I was pleasantly surprised by how great this turned out. The kelp noodles seem very crunchy when they’re raw. When I ate the meal after a few hours (I had created it to take with me to work and reheat) the noodles were a great consistency. It was almost like a rice vermicelli texture. I was excited to have an alternative source of calcium to try out. Without all of the dairy that I used to eat, I wonder sometimes if I am getting enough.
To prepare the kelp noodles (can be found at Whole Foods), rinse the noodles thoroughly. Cut up the kelp noodles into desired length (I like mine in short, bite-sized pieces).
Add the kelp noodles to the sauce for the last ten minutes of simmering.
One jar pasta sauce (I like the organic from Whole Foods that has NO added sugar or canola oil)

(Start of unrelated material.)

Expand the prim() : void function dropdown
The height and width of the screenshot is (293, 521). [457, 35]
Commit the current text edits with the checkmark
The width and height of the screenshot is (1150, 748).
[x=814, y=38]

6 large white mushrooms, sliced
1 lb mild italian sausage (trader joe’s), cut in 1/2 inch round
1 Tbsp ghee, bacon fat, lard, rendered duck fat, or coconut oil
2 cloves of garlic, chopped
1/2 tsp dried oregano
1/2 tsp dried parsley
1/2 tsp ground black pepper
In a large skillet, add oil and brown the sausage and mushrooms over medium heat. Mix in the garlic and cook for one minute. Add the jar of pasta sauce, kelp noodles, herbs, and seasonings and simmer for 10 minutes.